[EXERCISE]
Output the number of lines in the material below containing "search" and nothing more.

[SOURCE MATERIAL]
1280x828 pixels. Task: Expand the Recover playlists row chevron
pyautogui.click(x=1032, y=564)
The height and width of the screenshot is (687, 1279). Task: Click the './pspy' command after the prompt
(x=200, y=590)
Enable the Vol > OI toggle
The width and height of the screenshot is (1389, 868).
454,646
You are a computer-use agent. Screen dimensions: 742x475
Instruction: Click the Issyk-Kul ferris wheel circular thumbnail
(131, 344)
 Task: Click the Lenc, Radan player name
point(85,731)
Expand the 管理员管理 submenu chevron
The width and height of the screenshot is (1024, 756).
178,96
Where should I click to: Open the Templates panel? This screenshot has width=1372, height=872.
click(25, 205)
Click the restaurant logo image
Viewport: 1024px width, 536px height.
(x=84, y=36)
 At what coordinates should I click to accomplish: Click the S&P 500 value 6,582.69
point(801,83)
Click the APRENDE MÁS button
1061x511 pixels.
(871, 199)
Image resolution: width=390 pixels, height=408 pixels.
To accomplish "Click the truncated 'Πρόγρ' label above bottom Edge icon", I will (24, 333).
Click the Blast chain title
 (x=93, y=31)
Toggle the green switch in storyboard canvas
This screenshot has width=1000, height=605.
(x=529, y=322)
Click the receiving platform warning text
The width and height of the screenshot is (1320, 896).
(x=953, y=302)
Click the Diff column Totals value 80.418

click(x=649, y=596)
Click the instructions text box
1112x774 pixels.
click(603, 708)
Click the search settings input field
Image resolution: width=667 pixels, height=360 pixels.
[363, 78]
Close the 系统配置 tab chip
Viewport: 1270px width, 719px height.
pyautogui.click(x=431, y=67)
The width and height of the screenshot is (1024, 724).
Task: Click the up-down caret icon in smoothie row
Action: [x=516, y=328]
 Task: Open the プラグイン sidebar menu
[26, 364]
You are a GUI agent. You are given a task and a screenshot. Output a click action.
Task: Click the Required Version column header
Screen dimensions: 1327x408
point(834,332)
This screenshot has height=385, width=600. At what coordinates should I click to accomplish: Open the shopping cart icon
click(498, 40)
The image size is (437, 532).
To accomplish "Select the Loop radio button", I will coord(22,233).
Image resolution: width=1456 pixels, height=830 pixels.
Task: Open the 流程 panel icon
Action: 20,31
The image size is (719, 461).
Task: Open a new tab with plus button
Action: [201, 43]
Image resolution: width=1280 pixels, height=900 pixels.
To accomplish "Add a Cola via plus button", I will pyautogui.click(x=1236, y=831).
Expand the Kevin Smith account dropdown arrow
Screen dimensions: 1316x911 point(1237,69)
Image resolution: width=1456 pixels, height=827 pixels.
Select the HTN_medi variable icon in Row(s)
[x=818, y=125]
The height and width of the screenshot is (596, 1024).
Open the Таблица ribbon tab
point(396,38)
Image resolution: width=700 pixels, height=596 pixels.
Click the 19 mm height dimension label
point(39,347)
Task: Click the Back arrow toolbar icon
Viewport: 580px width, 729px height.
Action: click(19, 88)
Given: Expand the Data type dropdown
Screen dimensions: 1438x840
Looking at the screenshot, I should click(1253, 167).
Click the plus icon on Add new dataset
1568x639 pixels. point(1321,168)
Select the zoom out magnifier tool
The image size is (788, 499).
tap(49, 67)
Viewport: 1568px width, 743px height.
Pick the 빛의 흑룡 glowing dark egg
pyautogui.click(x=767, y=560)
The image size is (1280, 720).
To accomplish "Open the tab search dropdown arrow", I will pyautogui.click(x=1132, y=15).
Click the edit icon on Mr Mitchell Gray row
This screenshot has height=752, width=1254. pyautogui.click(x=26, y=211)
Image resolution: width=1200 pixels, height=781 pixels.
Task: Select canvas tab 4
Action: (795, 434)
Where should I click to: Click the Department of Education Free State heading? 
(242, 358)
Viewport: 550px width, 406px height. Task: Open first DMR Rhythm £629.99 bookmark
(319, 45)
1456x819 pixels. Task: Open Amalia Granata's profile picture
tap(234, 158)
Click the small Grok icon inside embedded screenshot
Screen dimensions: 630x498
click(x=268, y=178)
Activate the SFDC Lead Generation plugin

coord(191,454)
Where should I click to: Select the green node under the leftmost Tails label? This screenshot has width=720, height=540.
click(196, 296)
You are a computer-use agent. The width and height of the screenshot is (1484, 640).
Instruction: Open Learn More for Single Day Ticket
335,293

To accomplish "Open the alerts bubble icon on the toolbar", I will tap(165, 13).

[ANSWER BOX]
2